# [What is required]
Find and copy each line of the data that includes "header".

Collection entries
_ _ _ _
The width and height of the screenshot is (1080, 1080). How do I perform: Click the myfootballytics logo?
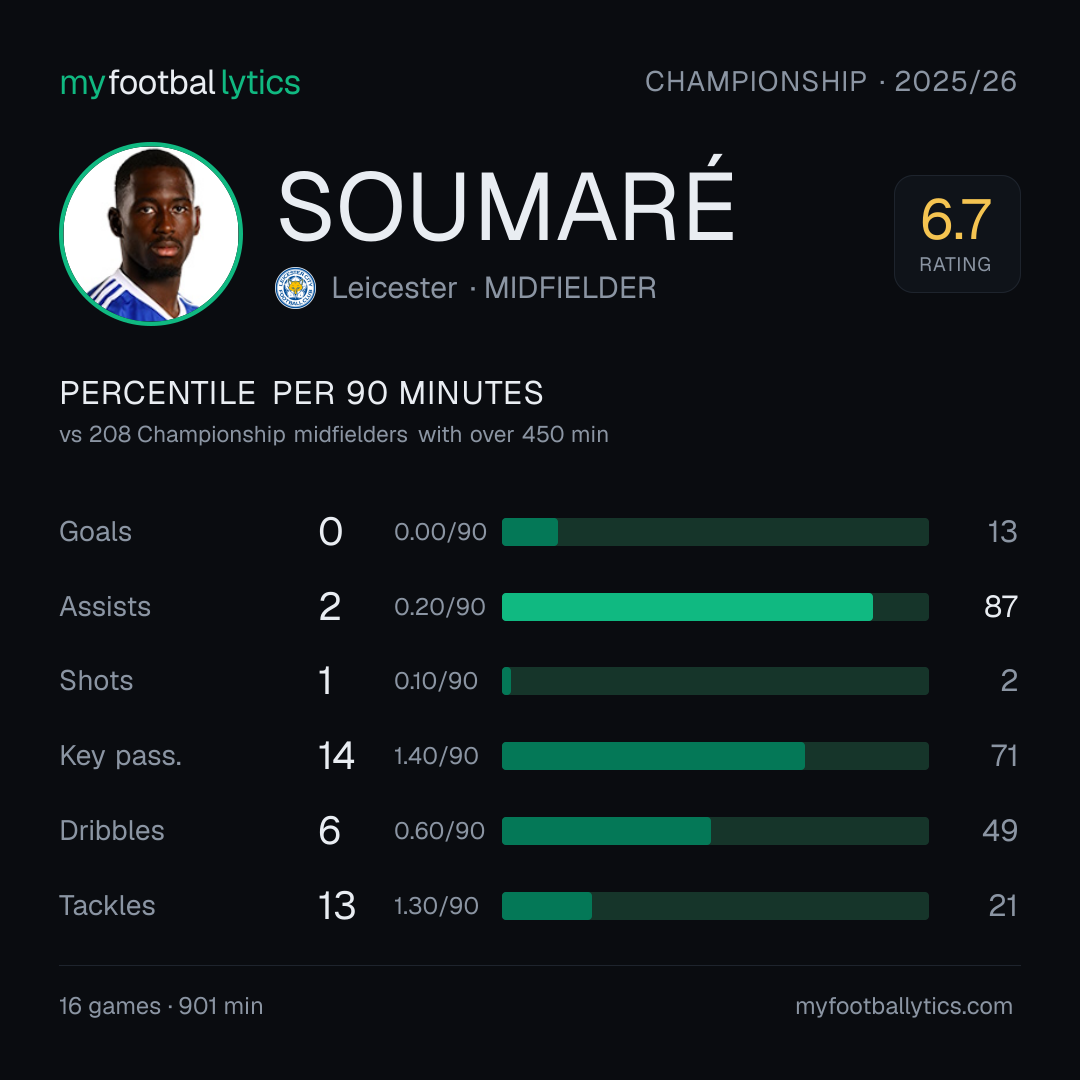click(180, 83)
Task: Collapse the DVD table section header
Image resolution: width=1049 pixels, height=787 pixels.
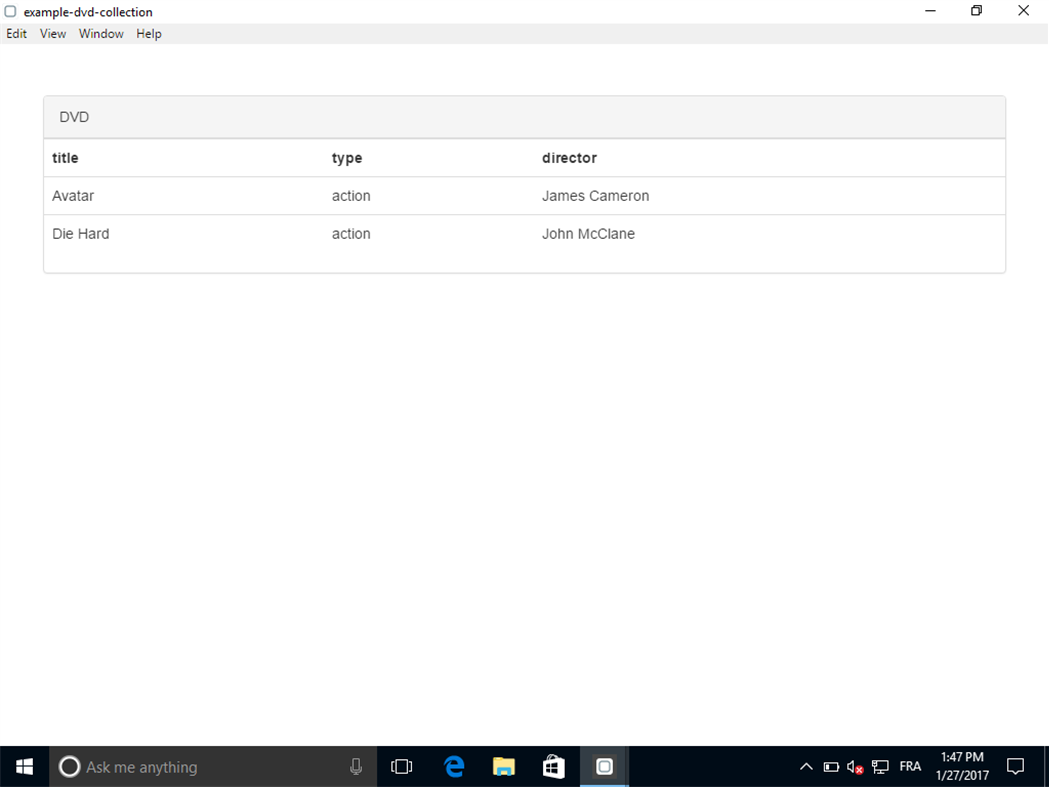Action: click(x=73, y=117)
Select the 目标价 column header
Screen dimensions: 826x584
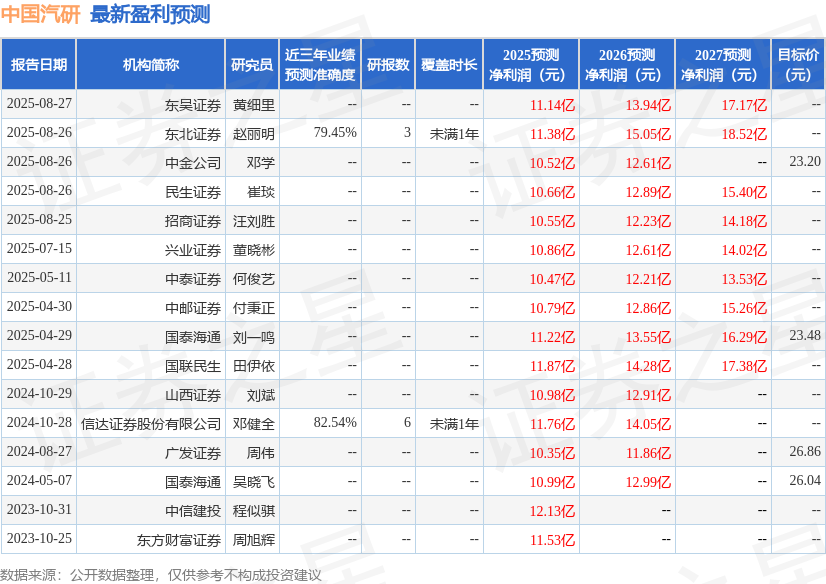[798, 64]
_ _ _ _
# [Expected output]
Task: Collapse the DVD table section header
Select the 目标价 column header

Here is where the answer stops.